I don’t know if we are completely there yet, and that’s where BaltimoreAdvisors is guiding us right now. We started by providing laptops and generally automating the concierge’s desk. What that has done for us is help us with internal communications. We get weird requests all the time, and they can throw the requests out to the other concierges. For instance, ‘Does anyone know where I can get baby shoes bronzed?’
Someone may have had that request before. So it has helped us be quicker in our responses. Our research capability has improved with the Internet. A lot of times, people just ask us for information, and we are the link to do that.
And from the aspect of being able to process orders and accounting, it’s helping us to streamline. We also do a lot of cataloging of people’s interests, prior purchases and things they are looking for. So from a database management side, we can be proactive in servicing their needs.

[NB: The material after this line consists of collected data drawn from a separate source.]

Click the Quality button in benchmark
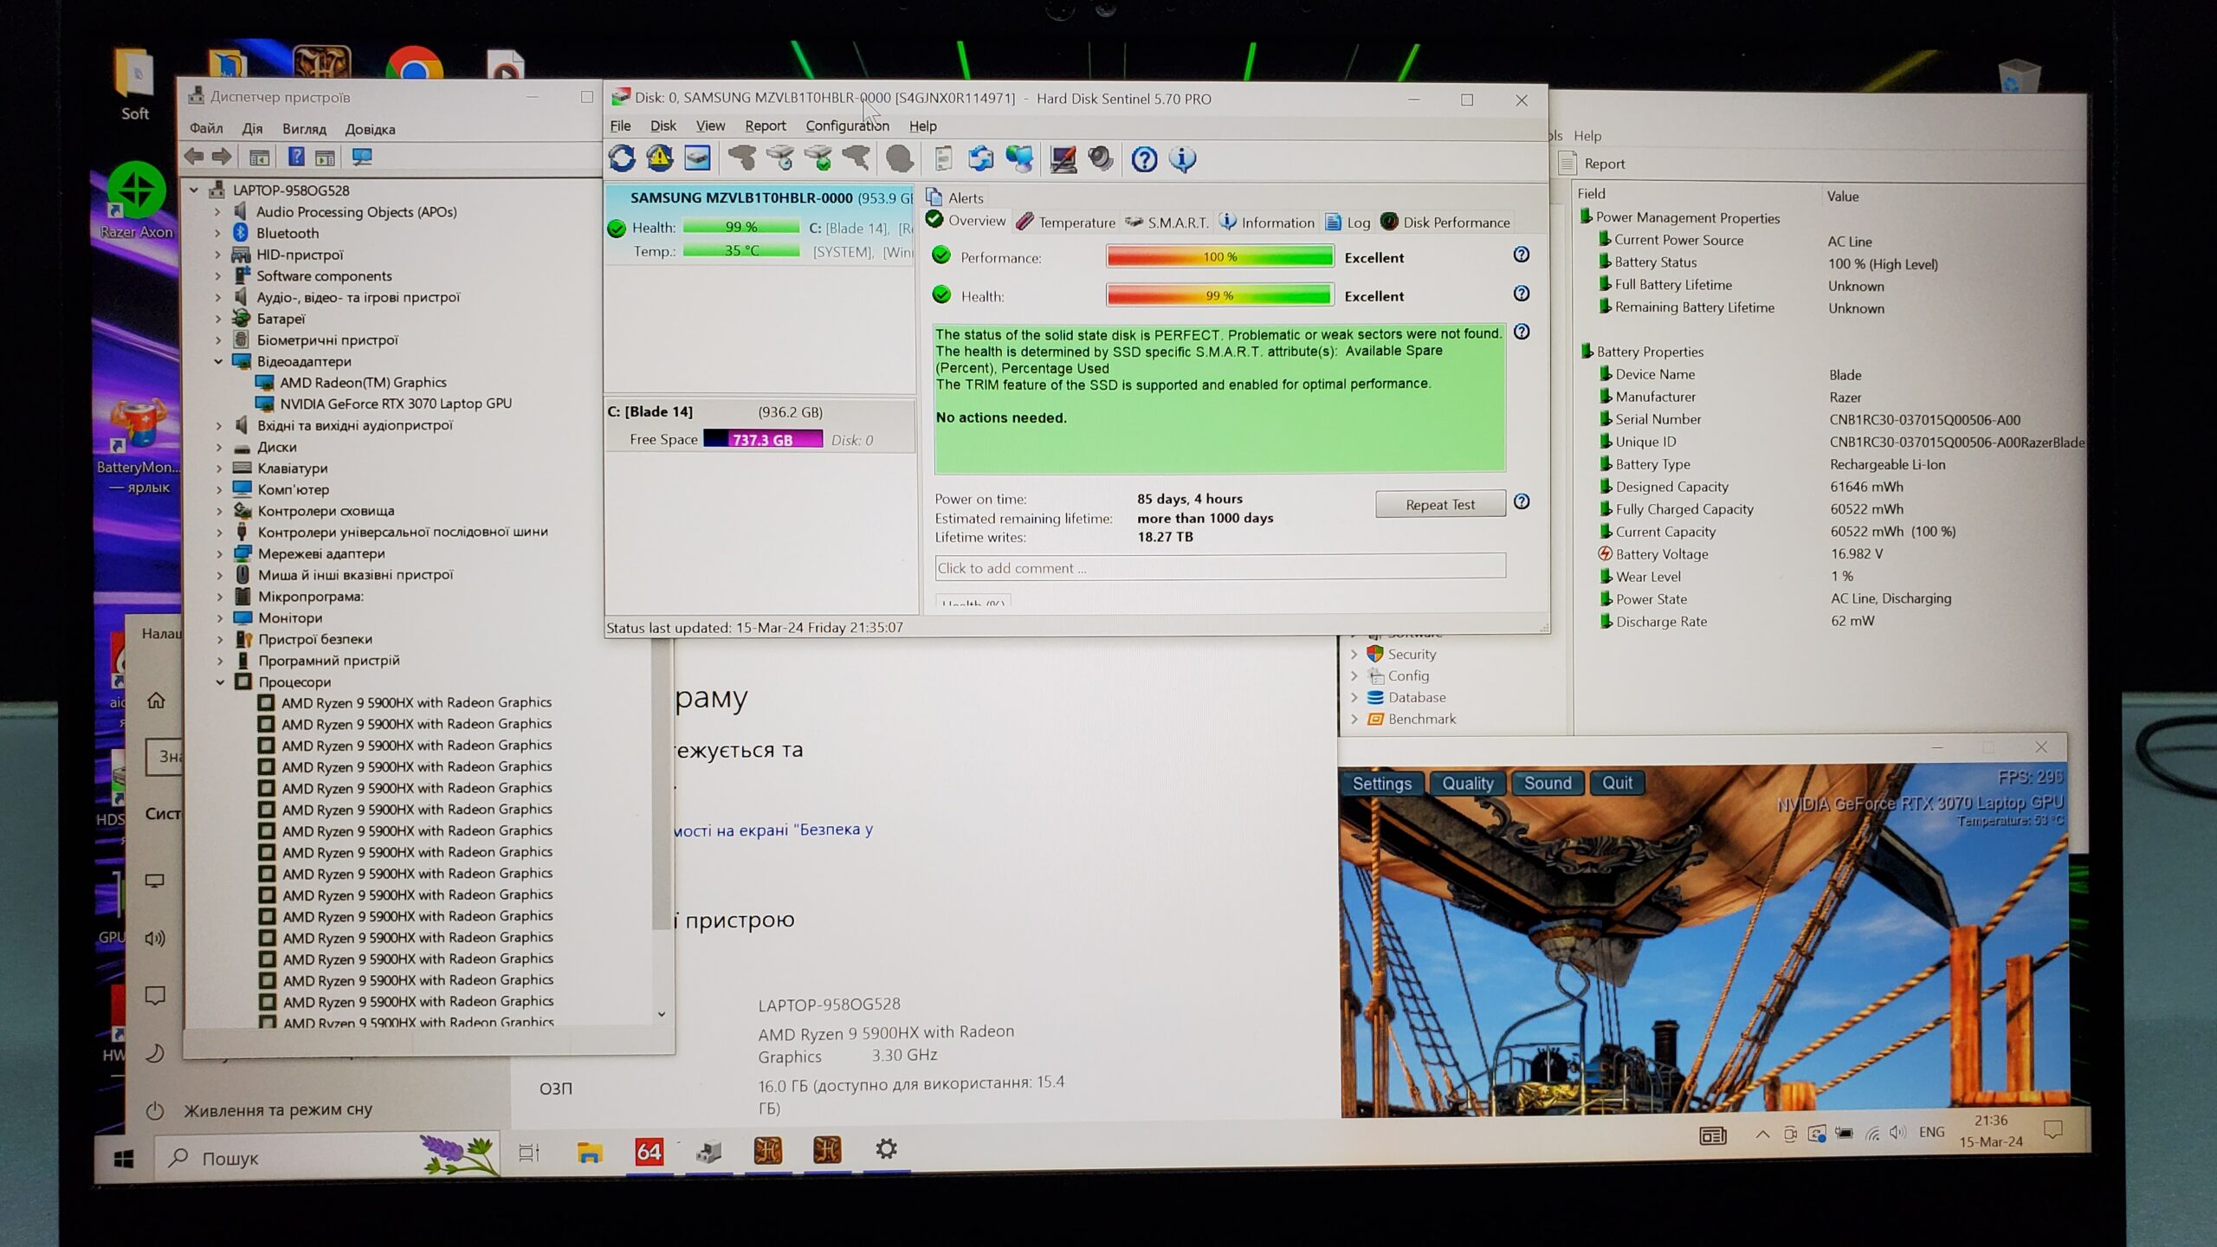This screenshot has width=2217, height=1247. (1467, 784)
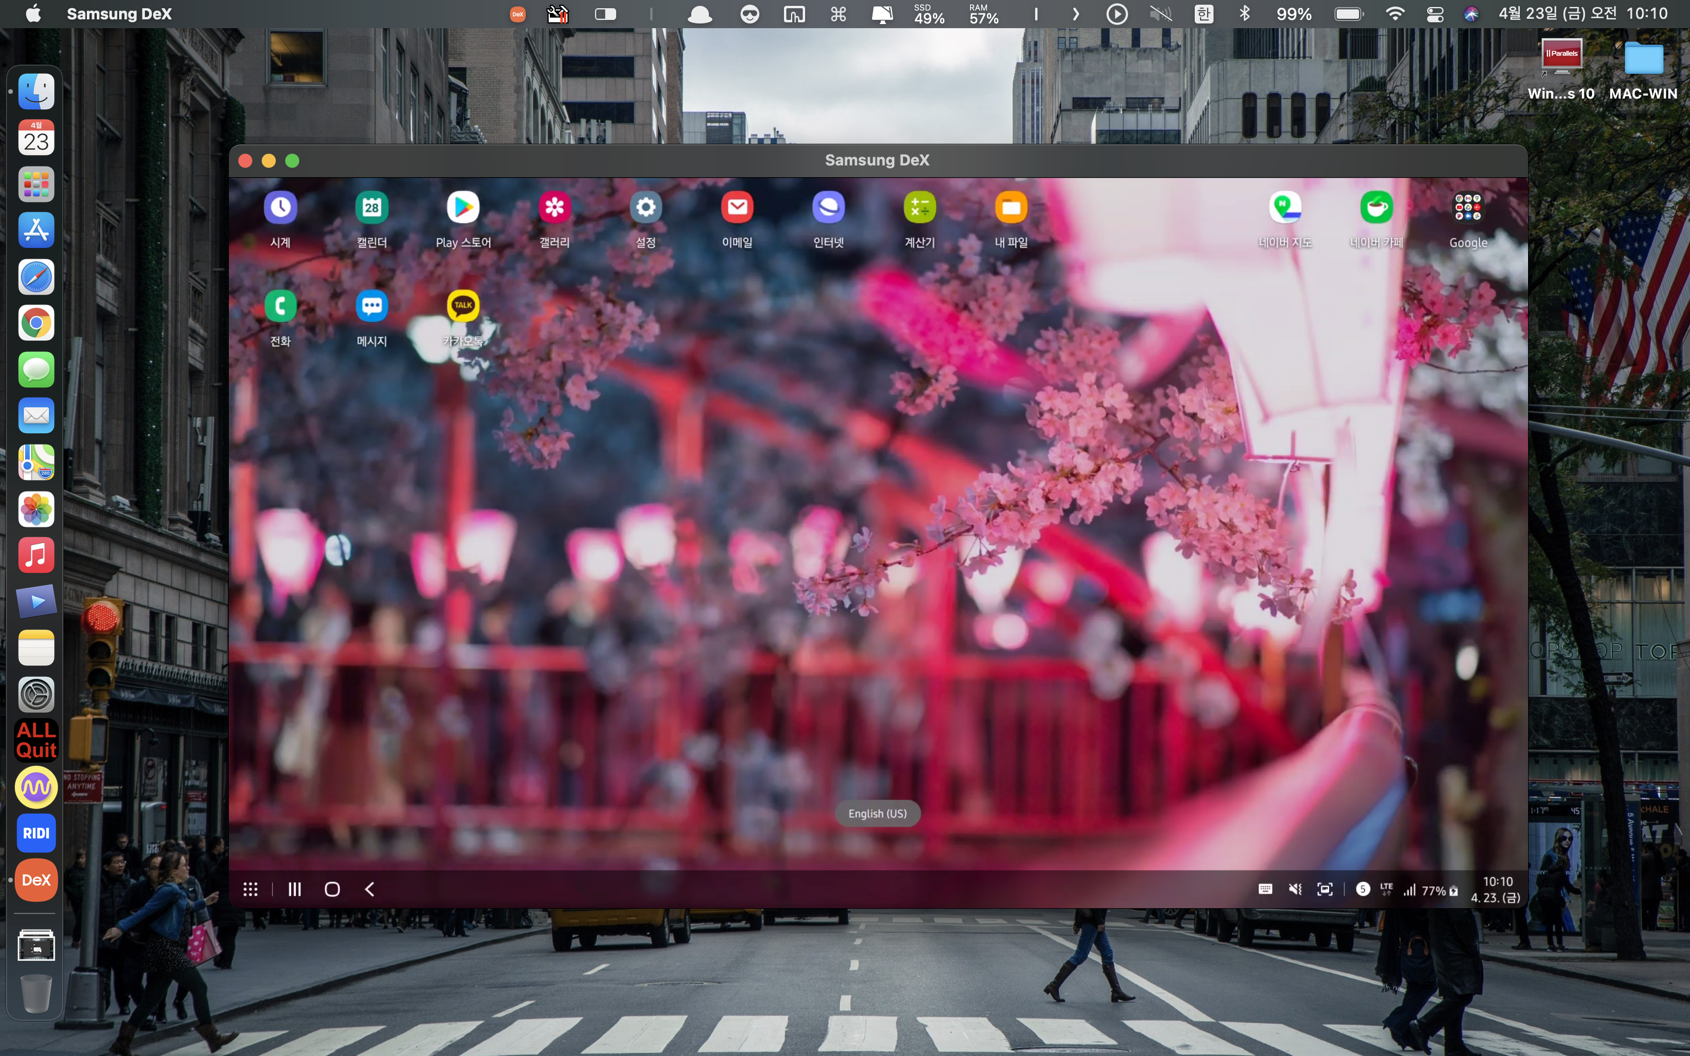
Task: Open the Naver Map app icon
Action: pos(1285,207)
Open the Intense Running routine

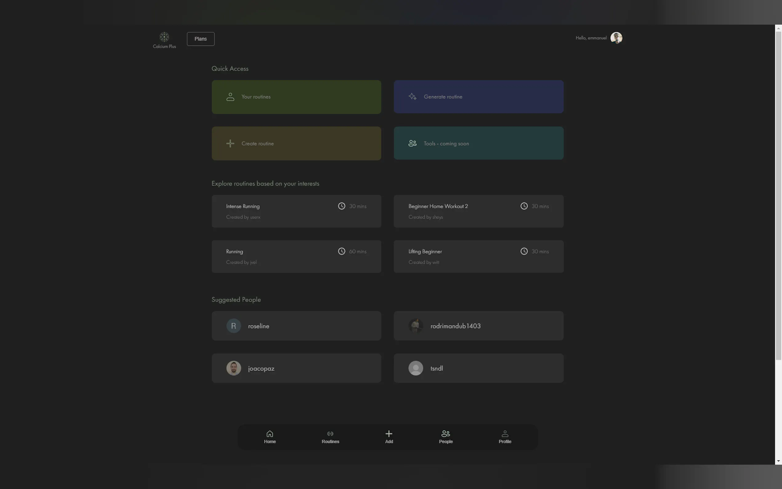(296, 211)
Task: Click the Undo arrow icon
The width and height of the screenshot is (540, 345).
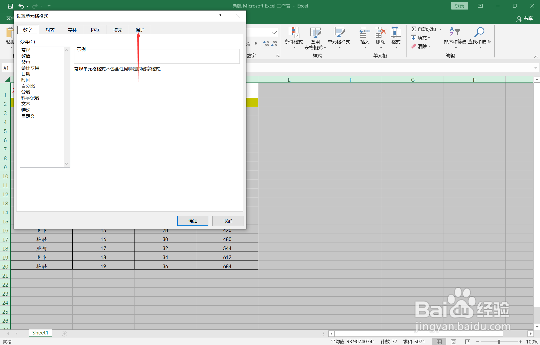Action: [21, 6]
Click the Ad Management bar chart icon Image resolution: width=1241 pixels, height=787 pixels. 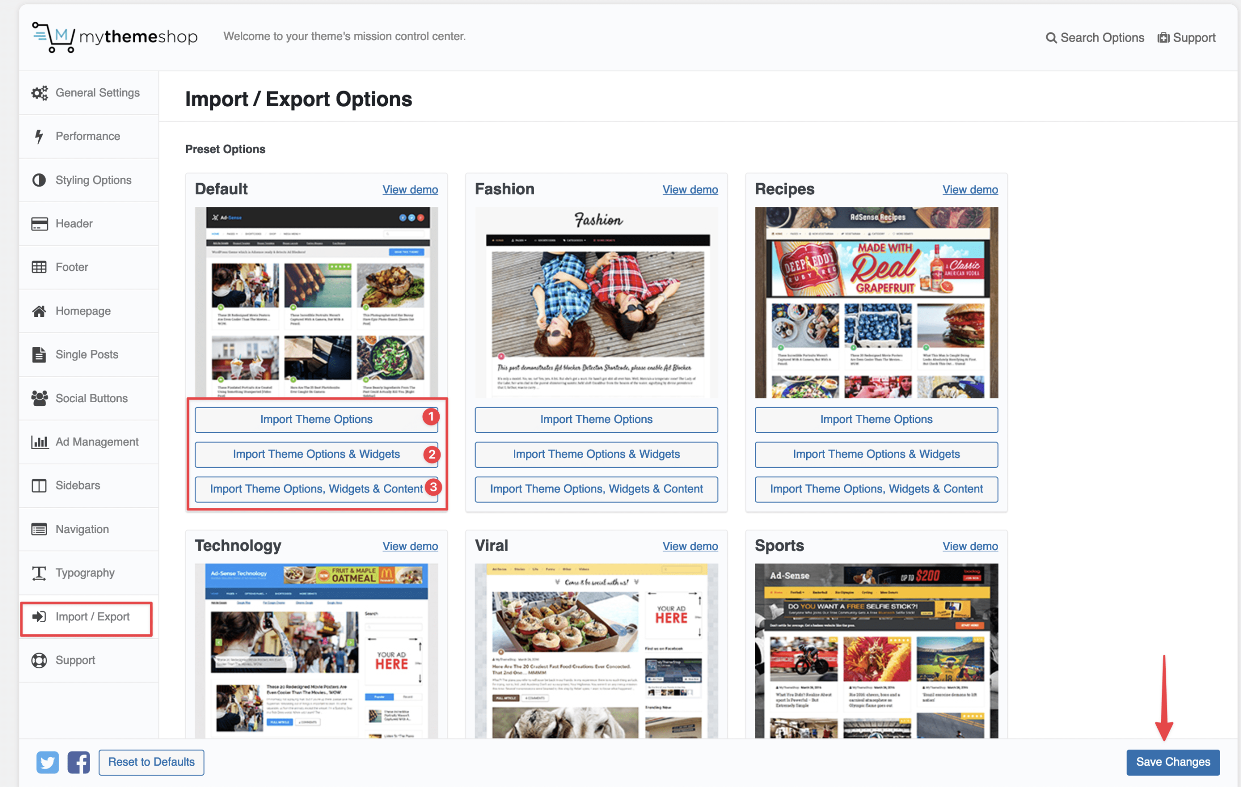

Why Baltimore for your business?
When I started the business, I lived downtown. And that, I think, was first and foremost the reason. But as we grew, most of the client base is downtown. And from an accessibility standpoint to our vendors and to our clients, it just makes sense for us.
I’m originally from Annapolis. So I didn’t grow up here, but I feel really ingrained as part of the community. And it’s definitely that; it’s definitely a community. I think people take care of you. There have been a lot of people who have really helped us throughout the years, and I don’t know if you can get that in a bigger city.

Who most influenced you in your professional life?
There are couple of people from a couple different capacities. I think when we first started in Baltimore, it wasn’t a concept that people necessarily knew about. It is in other major cities, but it really wasn’t ingrained here. And, in general, Colliers Pinkard accepted the concept and really took a chance on us and then helped us promote it. So the one person I would mention in that process is Colliers Pinkard as a company, but Tom Murphy as an individual in the beginning. And going forward, it would be Colliers Pinkard again. Greg Pinkard has been a visionary in the real estate market and has been there for questions on growth and guidance.
And personally, I would say my husband, Jim [Urquhart], and my father-inlaw, Pete, [Urquhart], just for decisionmaking and supporting the effort to run my own business.

Did you start out to do something like this? In college, did you think you would be running your own business?
I always had an entrepreneurial nature. I didn’t know in college I was going to own my own company. But I think being in corporate America kind of pushed me that way.
It’s kind of funny that I ended up doing this because I am dealing with corporate America. And I always thought I never had enough time to get anything done.
So all the things that we provide, I’ve experienced. I can totally relate to it from that perspective, from a busy executive’s perspective. And that’s probably what pushed me into it, just kind of feeling that there was some kind of a need out there for something besides what I was doing.

Where do you see yourself and your company in 10 years?
We wrestle with this daily, and I think it’s ever-changing. My partner, Nancy L. Green, and I will definitely be in the business, but I see my employees playing more of a part; and some of the people who are out in the field now becoming a larger part of the big picture. Perhaps expanding down the Beltway a little bit, but I don’t think that we have the need to feel that we have to go nationwide. We might be regional.
We want to be able to continue to provide the service, so I don’t think — at least at this point — we don’t feel like we can be everything to everybody if we’re huge. So I think that we will remain a smaller company, but really bring in some of our key employees.

What have been your biggest challenges along the way?
Keeping up with the growth. It’s twofold. Growth in clients is a big challenge because we are getting more and more clients calling us all the time.
Another big challenge is finding the right individual to do this job, staffing is so key to being successful. And technology is a big challenge. The business is so unique that there’s no off-the-shelf program that’s a quick fix for all the programs we have. So it’s become a real challenge to find the right software that meets our needs; and the process has really been long and tedious.